There is a lot of room for improvement that could make this more
compelling:
1) The client's logic for fetching a delegation is probably too
primitive. Maybe we need to request one only after every 3-5
revalidations?
2) The client uses the same "REFERENCED" timeout for dir delegations
as it does for clients. It could probably benefit from holding them
longer by default. I'm not sure how best to do that.
3) The protocol allows for clients and server to use asynchronous
notifications to avoid issuing delegation breaks when there are
changes to a delegated directory. That's not implemented yet,
but it could change the calculus here for workloads where multiple
clients are accessing and changing child dentries.

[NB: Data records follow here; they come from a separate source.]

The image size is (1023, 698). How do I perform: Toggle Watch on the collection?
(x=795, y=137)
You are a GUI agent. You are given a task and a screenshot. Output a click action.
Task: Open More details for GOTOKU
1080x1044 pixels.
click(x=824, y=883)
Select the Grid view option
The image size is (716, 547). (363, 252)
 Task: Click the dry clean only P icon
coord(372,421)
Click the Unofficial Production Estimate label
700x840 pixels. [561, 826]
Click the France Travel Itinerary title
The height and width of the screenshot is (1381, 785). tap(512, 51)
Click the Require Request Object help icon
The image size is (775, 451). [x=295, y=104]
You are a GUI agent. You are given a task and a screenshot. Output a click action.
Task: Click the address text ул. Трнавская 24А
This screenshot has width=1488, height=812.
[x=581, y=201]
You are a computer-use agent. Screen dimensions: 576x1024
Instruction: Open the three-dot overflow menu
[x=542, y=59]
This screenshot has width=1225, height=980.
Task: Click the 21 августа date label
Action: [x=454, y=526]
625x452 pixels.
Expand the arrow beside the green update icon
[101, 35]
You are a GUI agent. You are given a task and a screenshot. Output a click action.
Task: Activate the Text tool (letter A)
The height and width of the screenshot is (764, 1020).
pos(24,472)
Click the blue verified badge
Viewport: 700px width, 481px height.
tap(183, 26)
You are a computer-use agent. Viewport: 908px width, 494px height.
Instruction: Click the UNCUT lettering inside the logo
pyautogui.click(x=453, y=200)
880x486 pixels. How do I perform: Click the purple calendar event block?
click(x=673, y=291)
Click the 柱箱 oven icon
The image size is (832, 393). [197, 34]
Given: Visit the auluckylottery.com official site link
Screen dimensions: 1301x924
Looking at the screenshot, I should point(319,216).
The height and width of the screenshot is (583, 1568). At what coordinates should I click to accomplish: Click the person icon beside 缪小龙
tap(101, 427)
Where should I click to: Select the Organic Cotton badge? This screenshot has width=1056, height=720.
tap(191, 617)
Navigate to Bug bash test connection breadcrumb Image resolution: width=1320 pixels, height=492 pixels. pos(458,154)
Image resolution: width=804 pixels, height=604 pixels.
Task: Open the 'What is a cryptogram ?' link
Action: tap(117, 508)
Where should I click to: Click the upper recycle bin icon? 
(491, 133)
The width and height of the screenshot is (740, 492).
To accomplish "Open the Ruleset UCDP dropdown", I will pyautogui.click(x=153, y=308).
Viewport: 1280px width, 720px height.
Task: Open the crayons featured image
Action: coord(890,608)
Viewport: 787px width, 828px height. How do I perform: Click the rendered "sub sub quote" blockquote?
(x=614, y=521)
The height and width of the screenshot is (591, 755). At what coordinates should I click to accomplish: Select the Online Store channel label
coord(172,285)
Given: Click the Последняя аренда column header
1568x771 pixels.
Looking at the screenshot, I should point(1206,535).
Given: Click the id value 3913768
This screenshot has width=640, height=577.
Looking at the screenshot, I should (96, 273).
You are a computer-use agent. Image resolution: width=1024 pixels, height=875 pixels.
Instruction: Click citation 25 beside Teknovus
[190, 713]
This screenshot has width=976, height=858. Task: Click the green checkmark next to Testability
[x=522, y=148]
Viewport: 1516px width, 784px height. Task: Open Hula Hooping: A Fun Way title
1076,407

4) A GET_DIR_DELEGATION+READDIR compound could be worthwhile. If we have
all of the dentries in the directory, then we could (in principle)
satisfy any negtive dentry lookup w/o going to the server. If they're
all in the correct order on d_subdirs, we could satisfy a readdir
via dcache_readdir without going to the server.
5) The server could probably avoid handing them out if the inode changed
<60s in the past?
For the VFS and NFSD bits, I mainly want to get some early feedback.
Does this seem like a reasonable approach? Anyone see major problems
with handling directory delegations in the VFS codepaths?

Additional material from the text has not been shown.